W nocy z poniedziałku na środę w Łodzi podczas blokady ekshumacji ciała ofiary katastrofy smoleńskiej Joanny Agackiej-Indeckiej, byłej prezes Naczelnej Rady Adwokackiej, zatrzymano autora filmów Oko.press Roberta Kowalskiego i operatora kamery tego serwisu, .

Na łódzkim cmentarzu zorganizowano blokadę ekshumacji ciała Joanny Agackiej-Indeckiej. Przeciwko ekshumacji protestowała wcześniej jej matka Elżbieta Agacka-Gajdowska. Po godz. 1 w nocy policja zatrzymała 11 osób, w tym Roberta Kowalskiego – relacjonuje serwis Oko.press.
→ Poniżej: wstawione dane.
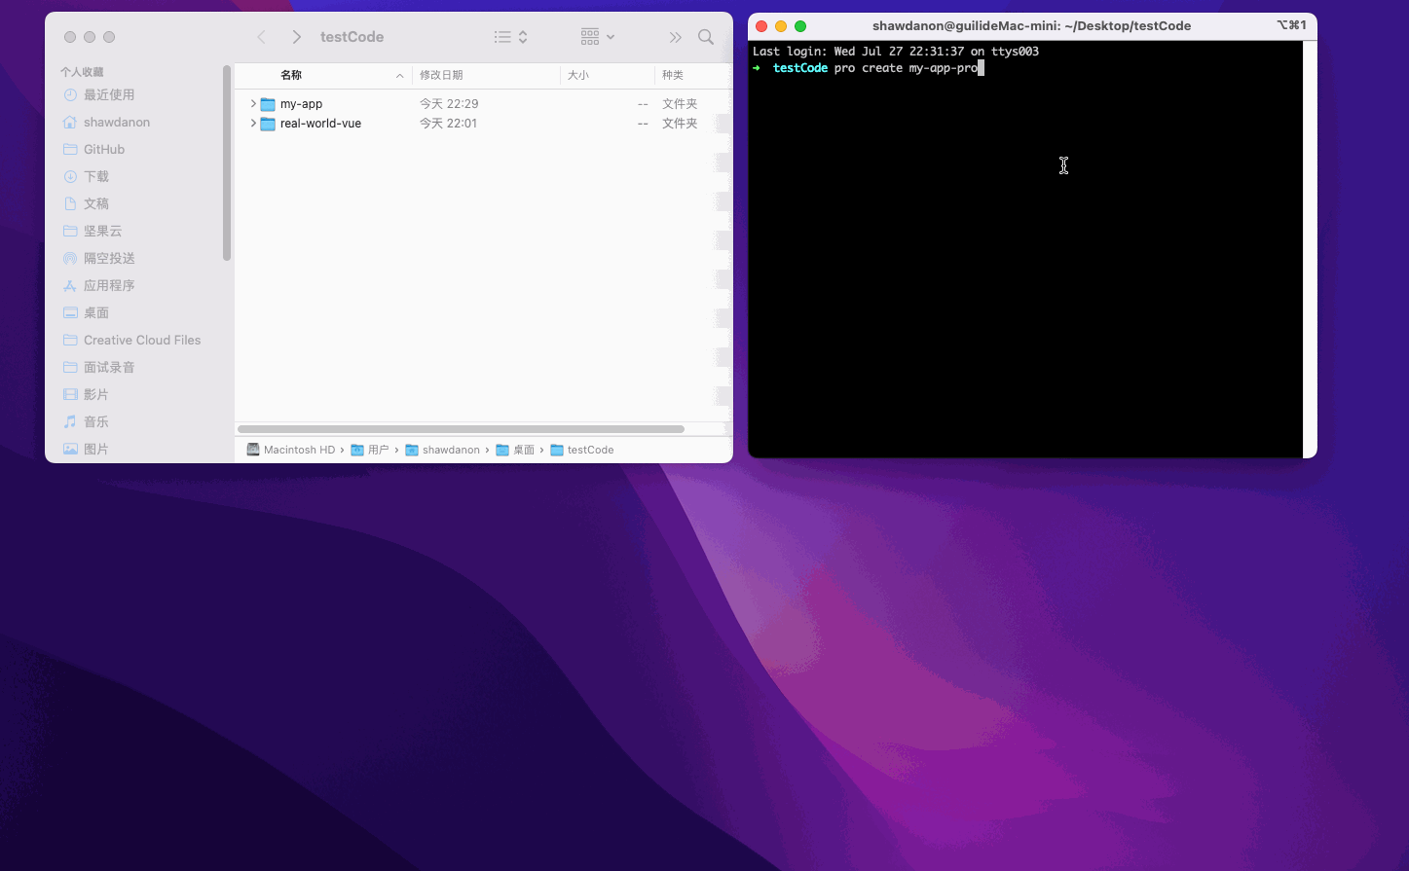Click the Finder search magnifier icon
Viewport: 1409px width, 871px height.
click(x=706, y=37)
„Cały wielki cmentarz przy Ogrodowej był obstawiony przez żandarmerię, wokół była też masa policji. Szliśmy w 11 osób. Po 22.00 zaczęliśmy się przedzierać przez sąsiedni cmentarz prawosławny, powoli, jakby to były podchody, chwilami na czworakach. Było mokro, bo o 20.00 lunęło, potem na szczęście deszcz tylko kropił. Przeskoczyliśmy przez mur tak wysoki, że trzeba było korzystać z gałęzi drzewa. Kamerzysta niósł kamerę, ja tarabaniłem się z torbą z obiektywami i zapasowymi bateriami. Skradaliśmy się jak dzieciaki, harcerze. Kilkaset metrów drogi zajęło nam dwie godziny. Alejki były oświetlone, chowaliśmy się za nagrobkami. Od 00.40 czekaliśmy blisko grobu. O 01.00 przeskoczyliśmy ostatni mur, na tę godzinę zapowiedziano ekshumację. Włączyliśmy kamerę, jej światło nas zdradziło, od razu podskoczyło czterech żandarmów – relacjonował Robert Kowalski.
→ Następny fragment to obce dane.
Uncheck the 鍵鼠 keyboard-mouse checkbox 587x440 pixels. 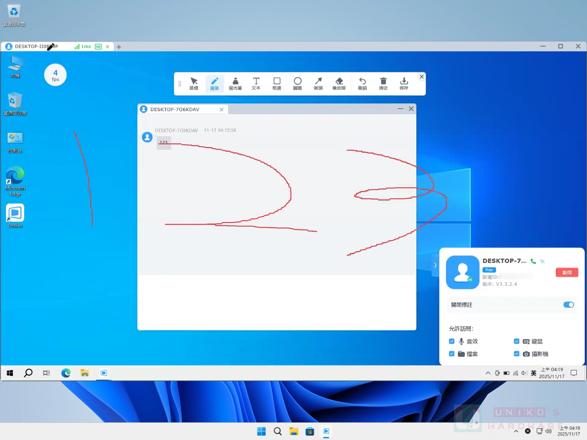point(517,341)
Robert Kowalski i operator OKO.press zostali przesłuchani przed 5 rano, w policyjnym radiowozie, bo zabrakło miejsca na komendzie. Wypuszczono ich o 4.55. W najbliższych trzech dniach mają się stawić się w łódzkiej komendzie i złożyć zeznania w charakterze świadków w sprawie naruszenia miru domowego, za co grozi grzywna, ale też do roku więzienia.